O processo de libertação teve início por volta das 2h (horário de Brasília), com sete reféns entregues pelo grupo, e outros 13 foram liberados por volta das 4h20min para a Cruz Vermelha. Ao todo, os reféns fazem parte de um grupo de 251 sequestrados em 2023, sendo que os corpos de 28 pessoas que não sobreviveram ainda não foram devolvidos.
O cessar-fogo, em vigor desde sexta-feira (10), permitiu que cerca de 200 mil pessoas retornassem ao norte da Faixa de Gaza, e o exército de Israel anunciou a retirada das tropas da Cidade de Gaza.
Entre os reféns libertados estão militares, profissionais de segurança e civis sequestrados em ataques a kibutzes e festivais, incluindo o Nova Music Festival, onde cerca de 370 pessoas foram mortas pelos terroristas. Entre os libertados, destacam-se os irmãos Gali e Ziv Berman, os irmãos David e Ariel Cunio, e jovens como Evyatar David e Guy Gilboa Dalal, que foram mantidos em cativeiro sob condições precárias por mais de dois anos.
O presidente dos Estados Unidos, Donald Trump, chegou a Israel para acompanhar a libertação, reunindo-se com familiares de reféns e discursando no parlamento israelense, afirmando que “a guerra acabou”.

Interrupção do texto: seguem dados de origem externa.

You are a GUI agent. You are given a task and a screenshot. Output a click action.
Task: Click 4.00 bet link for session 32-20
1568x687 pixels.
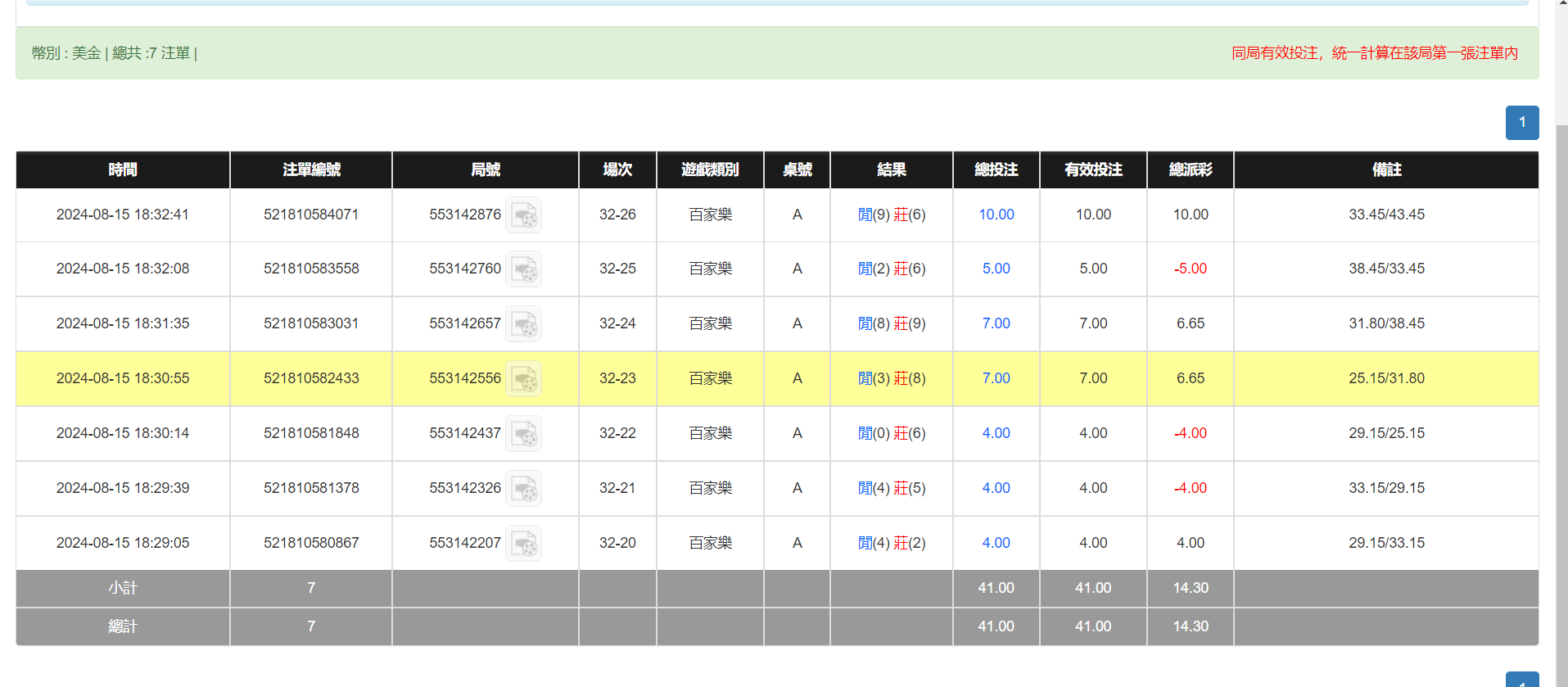[996, 543]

A operação representa um marco humanitário no conflito, enquanto o processo de devolução de corpos dos reféns que não sobreviveram segue sem previsão definida. O cessar-fogo entre Israel e Hamas continua em vigência, permitindo um alívio temporário para a população civil após dois anos de combates e ataques em Gaza e sul de Israel.